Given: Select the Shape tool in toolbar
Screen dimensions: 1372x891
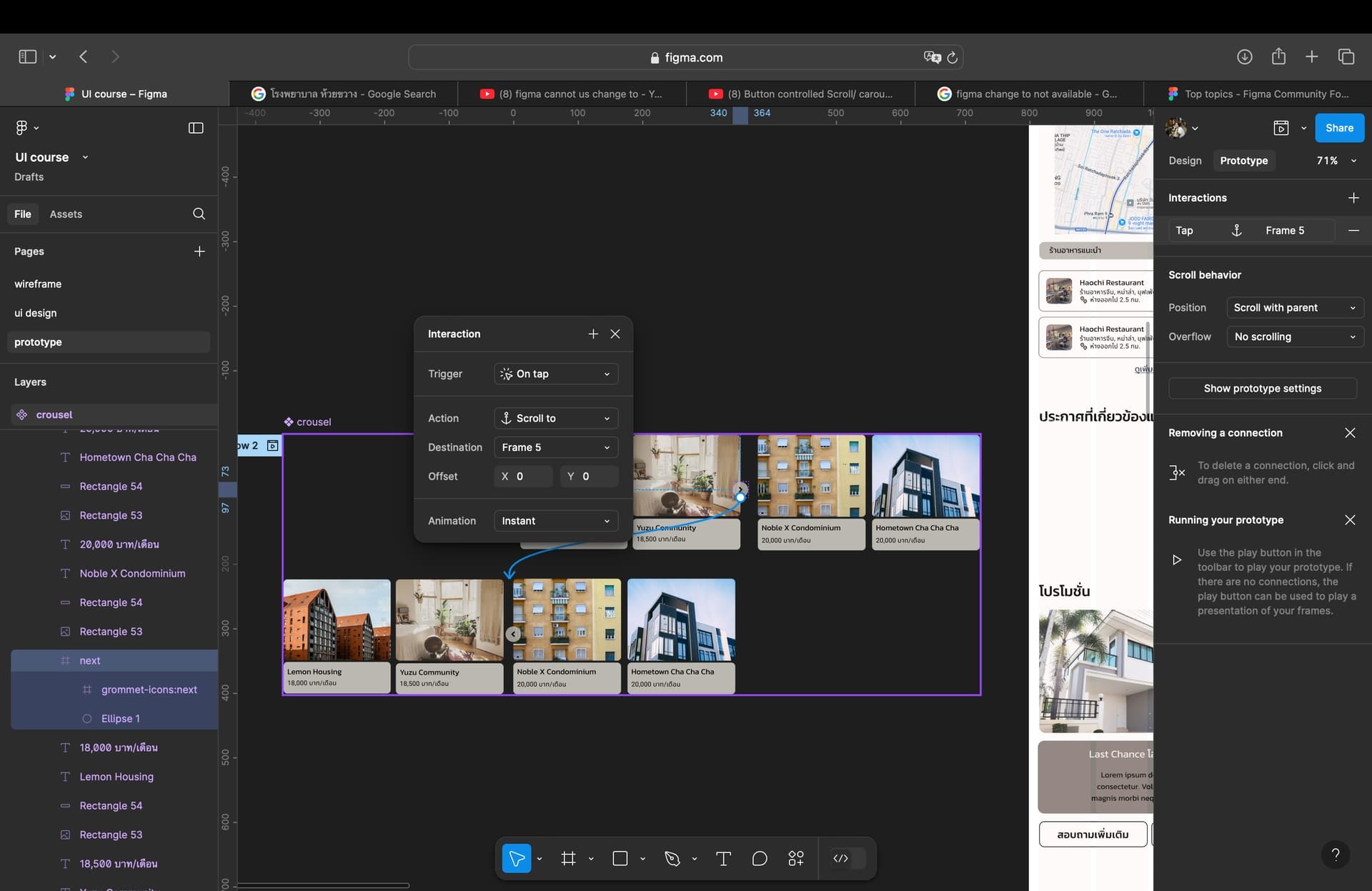Looking at the screenshot, I should point(620,858).
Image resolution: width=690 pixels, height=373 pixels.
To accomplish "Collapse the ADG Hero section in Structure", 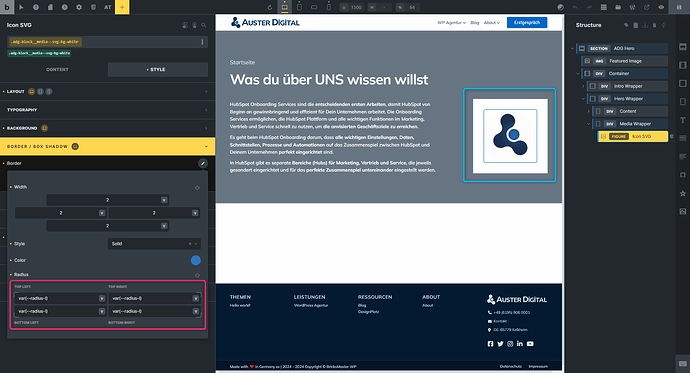I will tap(573, 48).
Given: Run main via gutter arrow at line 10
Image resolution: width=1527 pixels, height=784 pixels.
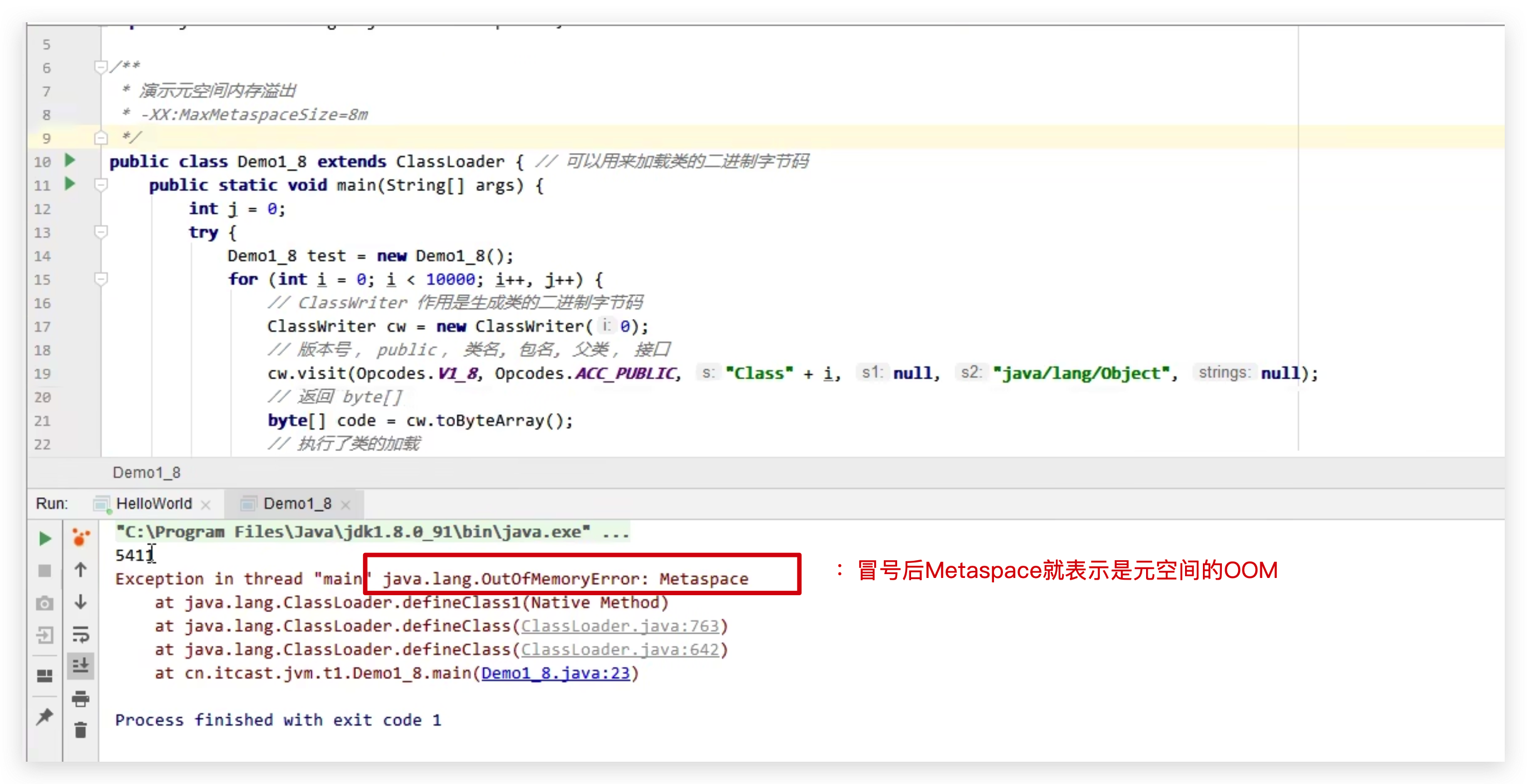Looking at the screenshot, I should [x=70, y=160].
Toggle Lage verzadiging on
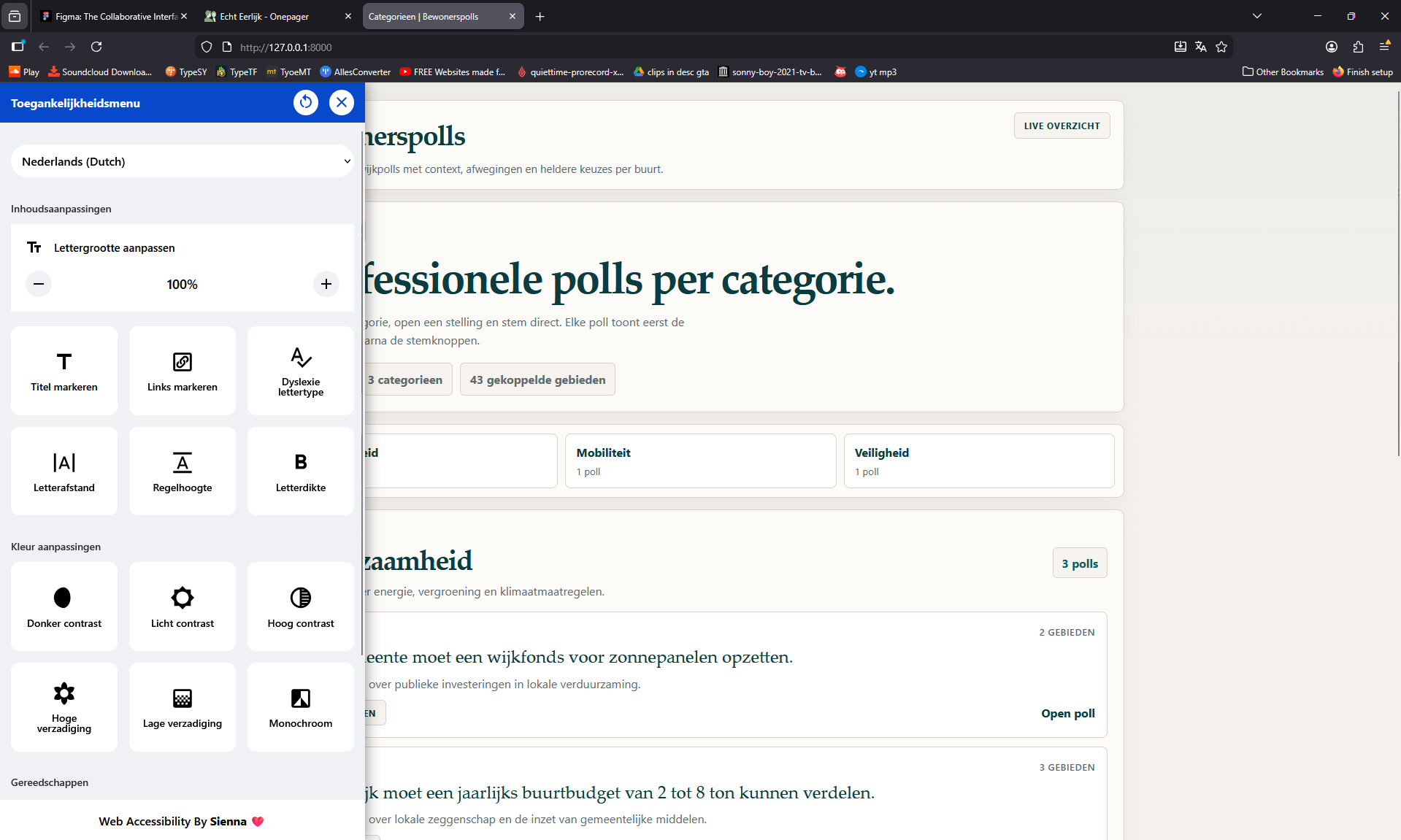Image resolution: width=1401 pixels, height=840 pixels. click(182, 706)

============================================================

§ EXERCISE REQUIREMENTS: Please render the records as a Markdown table with the columns "Row" and "Line", one line per row. Begin at the line that has "Given: Run main via gutter arrow at line 10", stop after the last line of the records, and leave out blank lines and the pictures.

§ SOLUTION:
| Row | Line |
|---|---|
| 1 | Given: Run main via gutter arrow at line 10 |
| 2 | Image resolution: width=1527 pixels, height=784 pixels. |
| 3 | Looking at the screenshot, I should [x=70, y=160]. |
| 4 | Toggle Lage verzadiging on |
| 5 | Image resolution: width=1401 pixels, height=840 pixels. click(182, 706) |